Physically Inspired Gaussian Splatting for HDR Novel View Synthesis

Abstract

High dynamic range novel view synthesis (HDR-NVS) reconstructs scenes with dynamic details by fusing multi-exposure low dynamic range (LDR) views, yet it struggles to capture ambient illumination-dependent appearance. Implicitly supervising HDR content by constraining tone-mapped results fails in correcting abnormal HDR values, and results in limited gradients for Gaussians in under/over-exposed regions. To this end, we introduce PhysHDR-GS, a physically inspired HDR-NVS framework that models scene appearance via intrinsic reflectance and adjustable ambient illumination. PhysHDR-GS employs a complementary image-exposure (IE) branch and Gaussian-illumination (GI) branch to faithfully reproduce standard camera observations and capture illumination-dependent appearance changes, respectively.
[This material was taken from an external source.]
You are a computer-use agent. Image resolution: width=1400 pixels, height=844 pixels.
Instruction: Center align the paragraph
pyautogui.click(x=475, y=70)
During training, the proposed cross-branch HDR consistency loss provides explicit supervision for HDR content, while an illumination-guided gradient scaling strategy mitigates exposure-biased gradient starvation and reduces under-densified representations. Experimental results across realistic and synthetic datasets demonstrate our superiority in reconstructing HDR details (e.g., a PSNR gain of 2.04 dB over HDR-GS), while maintaining real-time rendering speed (up to 76 FPS). Code and models are available at https://huimin-zeng.github.io/PhysHDR-GS/.

Paper Structure

This paper contains 24 sections, 19 equations, 9 figures, 8 tables.

Figures (9)

  • Figure 1: Variation of camera exposure $\Delta t$ and ambient illumination $\Delta L_a$ scales the HDR signal in different ways: $\Delta t$ causes a global change $\Delta I_{HDR}$, while $\Delta L_a$ induces local changes $\Delta \hat{I}_{HDR}$ (e.g., nameplate of the luckycat) via lighting-conditioned radiance variation $\Delta L_o$. Their different response patterns reveal complementary ways of modeling dynamic-range details.
  • Figure 2: Overview of the proposed PhysHDR-GS, where Gaussian color is modeled from intrinsic reflectance and ambient illumination. The image–exposure (IE) branch modulates exposure $t$ on 2D images, while the Gaussian–illumination (GI) branch modulates ambient illumination $L_a$ on 3D Gaussians, yielding complementary dynamic-range details. Tone mapper $f$ performs tone mapping and dual-branch fusion for final LDR results. During training, a cross-branch HDR consistency loss $\mathcal{L}_{cons}$ enables explicit HDR self-supervision. Illumination-Guided Gradient Scaling rescales per-Gaussian gradients with $s_a$ to mitigate under-splitting in extreme exposure regions.
  • Figure 3: Illustration of the tone mapper $f$. Given inputs $I_{HDR}\times t$ and $\hat{I}_{HDR}$, the tone-mapping MLP $f_{tm}$ first predicts global and local LDR outputs. The fusion MLP $f_{mix}$ then cross-fuses these global-local pairs to produce the final LDR result $I_{LDR}$.
  • Figure 4: Gradient and illumination deviation analysis, where over/under-exposed pixels lie in flat regions of the tone mapping curve and yield a small Gaussian gradient. The gradient shows positive correlation with reciprocal illumination deviation $1/\Delta L_a$.
  • Figure 5: Qualitative comparisons on LDR views. For each method, we show the reconstructed LDR image and the residual map w.r.t. the ground truth. Competing methods exhibit noticeable missing content in saturated regions (e.g., screen reflections in the 1st row), indicating information loss after tone mapping, whereas our method effectively preserves fine structures and details.